Les autorités espagnoles ont fermement rejeté, mardi 20 janvier, toute hypothèse de sabotage après la violente collision ferroviaire survenue dimanche soir dans le sud du pays.
La collision des TGV survenue en début de semaine, qui a fait au moins 41 personnes, s’est produit à Adamuz, en Andalousie (sud de l’Espagne). C’est l’un des accidents ferroviaires les plus meurtriers de ces dernières années en Espagne.
S’exprimant à l’issue du Conseil des ministres tenu à Madrid, le ministre espagnol de l’Intérieur, Fernando Grande-Marlaska, a souligné que la piste criminelle n’avait jamais été envisagée. Les premières analyses orientent exclusivement l’enquête vers des défaillances techniques liées au fonctionnement du réseau ferroviaire, a-t-il dit.
De son côté, le chef du gouvernement Pedro Sánchez a noté que toute la lumière serait faite sur cette catastrophe et a promis une transparence totale, rappelant que le pays reste marqué par le souvenir de l’accident de Saint-Jacques-de-Compostelle en 2013, qui avait fait 80 victimes.
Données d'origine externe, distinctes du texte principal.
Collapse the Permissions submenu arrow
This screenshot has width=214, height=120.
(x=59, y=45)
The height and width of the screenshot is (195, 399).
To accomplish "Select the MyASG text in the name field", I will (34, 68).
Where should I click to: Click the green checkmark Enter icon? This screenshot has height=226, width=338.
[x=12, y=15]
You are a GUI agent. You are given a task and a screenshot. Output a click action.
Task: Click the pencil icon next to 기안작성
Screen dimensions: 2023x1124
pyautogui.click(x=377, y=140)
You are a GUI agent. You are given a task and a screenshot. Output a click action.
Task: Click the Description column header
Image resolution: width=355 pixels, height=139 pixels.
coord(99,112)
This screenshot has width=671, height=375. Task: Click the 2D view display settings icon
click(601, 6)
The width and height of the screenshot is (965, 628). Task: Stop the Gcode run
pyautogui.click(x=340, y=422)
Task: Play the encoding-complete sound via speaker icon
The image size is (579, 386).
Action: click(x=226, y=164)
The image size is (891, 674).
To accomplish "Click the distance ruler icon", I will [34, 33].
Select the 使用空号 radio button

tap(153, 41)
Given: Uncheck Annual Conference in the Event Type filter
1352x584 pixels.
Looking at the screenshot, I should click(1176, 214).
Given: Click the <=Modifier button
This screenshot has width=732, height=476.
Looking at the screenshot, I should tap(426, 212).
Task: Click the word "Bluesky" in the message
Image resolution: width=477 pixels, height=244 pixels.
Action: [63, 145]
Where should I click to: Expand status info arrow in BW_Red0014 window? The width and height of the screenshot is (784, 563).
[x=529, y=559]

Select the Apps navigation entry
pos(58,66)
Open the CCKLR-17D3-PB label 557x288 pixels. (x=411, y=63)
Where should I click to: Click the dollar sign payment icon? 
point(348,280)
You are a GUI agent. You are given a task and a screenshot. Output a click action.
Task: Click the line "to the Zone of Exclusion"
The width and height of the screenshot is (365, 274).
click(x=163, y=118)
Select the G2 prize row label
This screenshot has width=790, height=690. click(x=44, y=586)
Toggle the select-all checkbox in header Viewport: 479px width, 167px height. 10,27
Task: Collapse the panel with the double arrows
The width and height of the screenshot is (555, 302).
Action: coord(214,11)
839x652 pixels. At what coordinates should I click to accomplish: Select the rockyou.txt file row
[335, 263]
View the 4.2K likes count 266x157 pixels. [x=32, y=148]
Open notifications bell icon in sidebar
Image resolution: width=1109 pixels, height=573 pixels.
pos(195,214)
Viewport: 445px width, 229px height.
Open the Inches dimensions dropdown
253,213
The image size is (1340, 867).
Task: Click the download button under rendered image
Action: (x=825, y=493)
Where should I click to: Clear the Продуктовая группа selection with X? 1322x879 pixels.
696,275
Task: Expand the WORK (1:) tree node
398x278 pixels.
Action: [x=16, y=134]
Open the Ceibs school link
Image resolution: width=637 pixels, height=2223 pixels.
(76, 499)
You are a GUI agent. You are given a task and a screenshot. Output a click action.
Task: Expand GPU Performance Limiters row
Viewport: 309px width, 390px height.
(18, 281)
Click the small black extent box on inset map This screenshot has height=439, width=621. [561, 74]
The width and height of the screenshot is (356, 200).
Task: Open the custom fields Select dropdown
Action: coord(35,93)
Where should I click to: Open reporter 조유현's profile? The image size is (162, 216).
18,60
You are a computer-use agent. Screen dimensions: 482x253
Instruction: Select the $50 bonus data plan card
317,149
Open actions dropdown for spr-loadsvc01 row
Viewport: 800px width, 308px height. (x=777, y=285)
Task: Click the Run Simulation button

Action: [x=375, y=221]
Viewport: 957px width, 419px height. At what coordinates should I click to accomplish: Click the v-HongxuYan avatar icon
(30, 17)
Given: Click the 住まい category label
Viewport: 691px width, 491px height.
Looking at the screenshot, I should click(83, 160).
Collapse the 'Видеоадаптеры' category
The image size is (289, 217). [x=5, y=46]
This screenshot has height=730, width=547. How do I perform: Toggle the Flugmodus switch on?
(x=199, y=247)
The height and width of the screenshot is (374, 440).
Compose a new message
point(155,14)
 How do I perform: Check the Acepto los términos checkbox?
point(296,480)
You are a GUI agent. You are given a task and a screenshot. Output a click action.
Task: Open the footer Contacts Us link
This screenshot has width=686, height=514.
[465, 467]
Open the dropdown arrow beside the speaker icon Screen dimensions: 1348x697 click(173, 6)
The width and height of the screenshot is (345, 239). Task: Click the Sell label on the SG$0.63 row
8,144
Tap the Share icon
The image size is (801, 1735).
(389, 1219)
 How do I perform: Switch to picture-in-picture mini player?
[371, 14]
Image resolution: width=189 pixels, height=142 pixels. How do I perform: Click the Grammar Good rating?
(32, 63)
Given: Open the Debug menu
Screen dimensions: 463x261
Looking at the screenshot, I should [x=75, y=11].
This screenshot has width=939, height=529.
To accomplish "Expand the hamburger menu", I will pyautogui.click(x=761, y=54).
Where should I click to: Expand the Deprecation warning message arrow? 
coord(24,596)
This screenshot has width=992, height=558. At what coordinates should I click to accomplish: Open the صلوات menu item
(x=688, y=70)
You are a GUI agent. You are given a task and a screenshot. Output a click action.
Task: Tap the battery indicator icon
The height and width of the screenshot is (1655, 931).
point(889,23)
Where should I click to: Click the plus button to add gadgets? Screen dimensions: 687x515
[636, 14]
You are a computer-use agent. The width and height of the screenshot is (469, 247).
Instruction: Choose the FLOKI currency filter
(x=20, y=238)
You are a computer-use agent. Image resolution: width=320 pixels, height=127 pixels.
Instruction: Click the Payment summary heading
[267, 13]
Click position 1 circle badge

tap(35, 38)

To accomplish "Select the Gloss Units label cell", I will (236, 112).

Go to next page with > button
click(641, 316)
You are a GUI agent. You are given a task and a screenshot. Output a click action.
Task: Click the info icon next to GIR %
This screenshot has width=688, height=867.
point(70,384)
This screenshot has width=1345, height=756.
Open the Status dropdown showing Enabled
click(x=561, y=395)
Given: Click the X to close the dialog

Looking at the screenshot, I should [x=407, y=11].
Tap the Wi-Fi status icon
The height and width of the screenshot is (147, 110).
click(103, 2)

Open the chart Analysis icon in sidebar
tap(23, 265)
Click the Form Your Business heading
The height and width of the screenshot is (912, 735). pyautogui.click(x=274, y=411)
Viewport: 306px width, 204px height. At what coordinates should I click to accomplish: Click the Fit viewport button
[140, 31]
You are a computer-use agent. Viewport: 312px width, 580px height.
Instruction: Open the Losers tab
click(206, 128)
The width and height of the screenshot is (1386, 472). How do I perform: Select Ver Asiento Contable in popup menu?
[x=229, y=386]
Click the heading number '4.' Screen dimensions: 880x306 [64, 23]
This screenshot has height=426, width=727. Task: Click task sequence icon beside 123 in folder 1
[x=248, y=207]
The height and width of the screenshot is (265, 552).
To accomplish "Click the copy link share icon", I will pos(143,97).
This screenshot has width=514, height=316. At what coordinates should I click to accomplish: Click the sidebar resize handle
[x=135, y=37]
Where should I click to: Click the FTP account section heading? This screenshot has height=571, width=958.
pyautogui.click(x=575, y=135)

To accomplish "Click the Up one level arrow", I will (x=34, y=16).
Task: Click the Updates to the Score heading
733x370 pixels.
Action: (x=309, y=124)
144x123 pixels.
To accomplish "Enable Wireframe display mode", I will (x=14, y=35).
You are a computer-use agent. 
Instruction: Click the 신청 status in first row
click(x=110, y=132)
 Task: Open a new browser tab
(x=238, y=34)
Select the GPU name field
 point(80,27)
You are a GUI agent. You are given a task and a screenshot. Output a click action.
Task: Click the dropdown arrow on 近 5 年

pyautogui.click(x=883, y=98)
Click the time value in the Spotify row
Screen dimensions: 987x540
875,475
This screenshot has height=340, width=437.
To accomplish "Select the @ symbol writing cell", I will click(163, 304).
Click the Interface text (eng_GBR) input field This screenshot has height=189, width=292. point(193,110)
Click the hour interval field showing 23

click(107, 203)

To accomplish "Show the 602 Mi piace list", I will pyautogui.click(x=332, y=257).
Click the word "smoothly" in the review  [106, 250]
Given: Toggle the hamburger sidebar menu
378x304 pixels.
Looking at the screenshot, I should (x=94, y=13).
L’accident s’est produit peu avant 20 heures, lorsque deux trains à grande vitesse circulant sur des voies parallèles, en sens opposé, sont entrés en collision. Près de 500 passagers se trouvaient à bord des deux rames. Les premiers éléments indiquent qu’un train de la compagnie privée Iryo a déraillé, provoquant le basculement de plusieurs wagons sur la voie voisine, où circulait un convoi de la Renfe à destination de Huelva.